**Text and item location entries:**
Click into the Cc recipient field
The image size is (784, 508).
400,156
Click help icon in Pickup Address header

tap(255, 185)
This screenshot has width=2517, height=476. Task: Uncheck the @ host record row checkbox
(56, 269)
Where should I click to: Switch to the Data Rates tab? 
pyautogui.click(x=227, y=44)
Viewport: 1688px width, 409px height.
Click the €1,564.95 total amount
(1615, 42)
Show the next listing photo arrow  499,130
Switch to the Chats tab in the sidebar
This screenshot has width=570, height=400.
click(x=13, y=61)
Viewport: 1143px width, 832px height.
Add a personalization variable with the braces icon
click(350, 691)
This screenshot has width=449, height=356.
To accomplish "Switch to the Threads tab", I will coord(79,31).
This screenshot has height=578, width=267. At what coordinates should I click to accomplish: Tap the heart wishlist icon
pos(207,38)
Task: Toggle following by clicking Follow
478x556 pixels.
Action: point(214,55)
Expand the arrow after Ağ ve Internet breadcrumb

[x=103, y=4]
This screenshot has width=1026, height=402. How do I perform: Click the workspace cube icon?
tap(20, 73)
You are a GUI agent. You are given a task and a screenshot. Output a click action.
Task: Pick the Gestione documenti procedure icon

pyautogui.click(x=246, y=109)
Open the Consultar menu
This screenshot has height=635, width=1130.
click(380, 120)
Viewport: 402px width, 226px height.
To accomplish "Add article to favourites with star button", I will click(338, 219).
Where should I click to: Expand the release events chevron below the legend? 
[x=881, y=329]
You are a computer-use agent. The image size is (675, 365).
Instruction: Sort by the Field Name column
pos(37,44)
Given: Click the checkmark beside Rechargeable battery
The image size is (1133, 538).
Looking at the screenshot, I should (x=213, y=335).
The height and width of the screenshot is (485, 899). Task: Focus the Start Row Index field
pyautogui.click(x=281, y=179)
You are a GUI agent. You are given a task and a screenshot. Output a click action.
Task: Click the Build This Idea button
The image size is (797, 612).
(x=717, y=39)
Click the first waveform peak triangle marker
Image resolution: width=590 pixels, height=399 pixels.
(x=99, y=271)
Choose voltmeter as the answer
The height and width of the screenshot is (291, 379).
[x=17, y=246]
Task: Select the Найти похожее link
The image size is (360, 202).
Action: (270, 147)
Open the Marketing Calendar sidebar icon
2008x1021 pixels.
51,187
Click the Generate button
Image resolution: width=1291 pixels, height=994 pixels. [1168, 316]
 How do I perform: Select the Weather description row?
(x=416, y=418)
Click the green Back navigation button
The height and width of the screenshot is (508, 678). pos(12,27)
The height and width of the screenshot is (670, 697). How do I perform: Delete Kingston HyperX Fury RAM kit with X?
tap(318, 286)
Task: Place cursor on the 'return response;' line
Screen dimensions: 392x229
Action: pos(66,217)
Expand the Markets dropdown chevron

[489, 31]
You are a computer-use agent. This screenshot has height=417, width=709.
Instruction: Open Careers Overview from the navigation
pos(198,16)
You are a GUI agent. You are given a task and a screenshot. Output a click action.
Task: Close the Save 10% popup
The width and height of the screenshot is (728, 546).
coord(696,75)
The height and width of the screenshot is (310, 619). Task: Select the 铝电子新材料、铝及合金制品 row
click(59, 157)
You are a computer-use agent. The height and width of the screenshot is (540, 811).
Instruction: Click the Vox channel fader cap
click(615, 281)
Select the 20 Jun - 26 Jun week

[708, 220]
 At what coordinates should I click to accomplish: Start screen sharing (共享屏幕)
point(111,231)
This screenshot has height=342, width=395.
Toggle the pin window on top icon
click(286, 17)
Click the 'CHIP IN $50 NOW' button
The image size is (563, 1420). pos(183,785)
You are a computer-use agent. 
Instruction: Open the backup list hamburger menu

**Work to be completed:** Rewrite all of the items with every "GUI agent" changed to "desktop agent" and nothing else altered.

**Worked solution:**
Click into the Cc recipient field
The image size is (784, 508).
400,156
Click help icon in Pickup Address header

tap(255, 185)
This screenshot has width=2517, height=476. Task: Uncheck the @ host record row checkbox
(56, 269)
Where should I click to: Switch to the Data Rates tab? 
pyautogui.click(x=227, y=44)
Viewport: 1688px width, 409px height.
Click the €1,564.95 total amount
(1615, 42)
Show the next listing photo arrow  499,130
Switch to the Chats tab in the sidebar
This screenshot has width=570, height=400.
click(x=13, y=61)
Viewport: 1143px width, 832px height.
Add a personalization variable with the braces icon
click(350, 691)
This screenshot has width=449, height=356.
To accomplish "Switch to the Threads tab", I will coord(79,31).
This screenshot has height=578, width=267. At what coordinates should I click to accomplish: Tap the heart wishlist icon
pos(207,38)
Task: Toggle following by clicking Follow
478x556 pixels.
Action: point(214,55)
Expand the arrow after Ağ ve Internet breadcrumb

[x=103, y=4]
This screenshot has width=1026, height=402. How do I perform: Click the workspace cube icon?
tap(20, 73)
You are a desktop agent. You are given a task and a screenshot. Output a click action.
Task: Pick the Gestione documenti procedure icon

pyautogui.click(x=246, y=109)
Open the Consultar menu
This screenshot has height=635, width=1130.
click(380, 120)
Viewport: 402px width, 226px height.
To accomplish "Add article to favourites with star button", I will click(338, 219).
Where should I click to: Expand the release events chevron below the legend? 
[x=881, y=329]
You are a computer-use agent. The image size is (675, 365).
Instruction: Sort by the Field Name column
pos(37,44)
Given: Click the checkmark beside Rechargeable battery
The image size is (1133, 538).
Looking at the screenshot, I should (x=213, y=335).
The height and width of the screenshot is (485, 899). Task: Focus the Start Row Index field
pyautogui.click(x=281, y=179)
You are a desktop agent. You are given a task and a screenshot. Output a click action.
Task: Click the Build This Idea button
The image size is (797, 612).
(x=717, y=39)
Click the first waveform peak triangle marker
Image resolution: width=590 pixels, height=399 pixels.
(x=99, y=271)
Choose voltmeter as the answer
The height and width of the screenshot is (291, 379).
[x=17, y=246]
Task: Select the Найти похожее link
The image size is (360, 202).
Action: (270, 147)
Open the Marketing Calendar sidebar icon
2008x1021 pixels.
51,187
Click the Generate button
Image resolution: width=1291 pixels, height=994 pixels. [1168, 316]
 How do I perform: Select the Weather description row?
(x=416, y=418)
Click the green Back navigation button
The height and width of the screenshot is (508, 678). pos(12,27)
The height and width of the screenshot is (670, 697). How do I perform: Delete Kingston HyperX Fury RAM kit with X?
tap(318, 286)
Task: Place cursor on the 'return response;' line
Screen dimensions: 392x229
Action: pos(66,217)
Expand the Markets dropdown chevron

[489, 31]
You are a computer-use agent. This screenshot has height=417, width=709.
Instruction: Open Careers Overview from the navigation
pos(198,16)
You are a desktop agent. You are given a task and a screenshot. Output a click action.
Task: Close the Save 10% popup
The width and height of the screenshot is (728, 546).
coord(696,75)
The height and width of the screenshot is (310, 619). Task: Select the 铝电子新材料、铝及合金制品 row
click(59, 157)
You are a computer-use agent. The height and width of the screenshot is (540, 811).
Instruction: Click the Vox channel fader cap
click(615, 281)
Select the 20 Jun - 26 Jun week

[708, 220]
 At what coordinates should I click to accomplish: Start screen sharing (共享屏幕)
point(111,231)
This screenshot has height=342, width=395.
Toggle the pin window on top icon
click(286, 17)
Click the 'CHIP IN $50 NOW' button
The image size is (563, 1420). pos(183,785)
You are a computer-use agent. 
Instruction: Open the backup list hamburger menu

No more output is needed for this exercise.